* _TEXT PASSAGE_:
2. Training & inference symmetry. Same forward pass, no special generation logic.
3. Memory simplicity. No cross-attention; one stack of layers; one flow of activations.
ANDREA inherits the decoder-only choice from microGPT, which inherited from nanoGPT, which inherited from GPT-2. The lineage stays standard; what changes lives in tokenization, training infrastructure, & curriculum.
Why Decoder-Only for ANDREA
What Fits in 24 GB
Bytes Per Parameter
An RTX 4090 ships with 24 GB of VRAM. ANDREA-12M training used 1.4 GB. ANDREA-120M used substantially more. The gap traces to a simple accounting exercise: every parameter shows up multiple times in memory during training.
For each parameter, training holds:
- The weight itself (1× weight)
- Adam first moment (m): same shape as weight (1× weight)
- Adam second moment (v): same shape as weight (1× weight)
- Gradients: same shape as weight (1× weight)
- Activations & temporaries: ~2-4× weight (varies with batch & context)
Total: ~6-8× the weight count, in bytes determined by precision.

* _EXCERPTED DATA_:
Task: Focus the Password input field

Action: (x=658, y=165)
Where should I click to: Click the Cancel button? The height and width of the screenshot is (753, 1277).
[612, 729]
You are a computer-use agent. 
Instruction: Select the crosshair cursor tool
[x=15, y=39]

* _APPLY WHAT YOU READ_:
[A] List everything that the passage on ANDREA's training memory says training holds for each parameter.
[B] Write the next part of the passage on ANDREA's training memory, picking up after its final sentence.

* _ANSWERS FOR THIS EXERCISE_:
[A]
- The weight itself (1× weight)
- Adam first moment (m), same shape as the weight (1× weight)
- Adam second moment (v), same shape as the weight (1× weight)
- Gradients, same shape as the weight (1× weight)
- Activations and temporaries (~2-4× weight, varying with batch and context)

[B]
Precision Multiplies Everything
| Precision | Bytes/param | Total for 120M weights | Notes |
|---|---|---|---|
| FP32 | 4 | 480 MB | Baseline; safest, slowest |
| FP16 | 2 | 240 MB | cuBLAS, half memory |
| FP8 E4M3 | 1 | 120 MB | Tensor cores, NaN risk |
Multiply by 6-8× for full training-time footprint. ANDREA-120M trains comfortably in FP16 (~2 GB for weights + optimizer + grads); FP8 E4M3 halves training time on RTX 4090 tensor cores.
Activity 13 (grow_a_language_model_precision) walks the FP precision tradeoffs in detail.
Sizing ANDREA-120M's Optimizer State
Twenty-Five Activities
Two Halves
This course splits cleanly. The first half covers what microGPT taught the field: a transformer that runs on one GPU. The second half covers ANDREA's actual contribution: a curriculum that learns.
Half 1: A Transformer on One GPU (activities 2-13)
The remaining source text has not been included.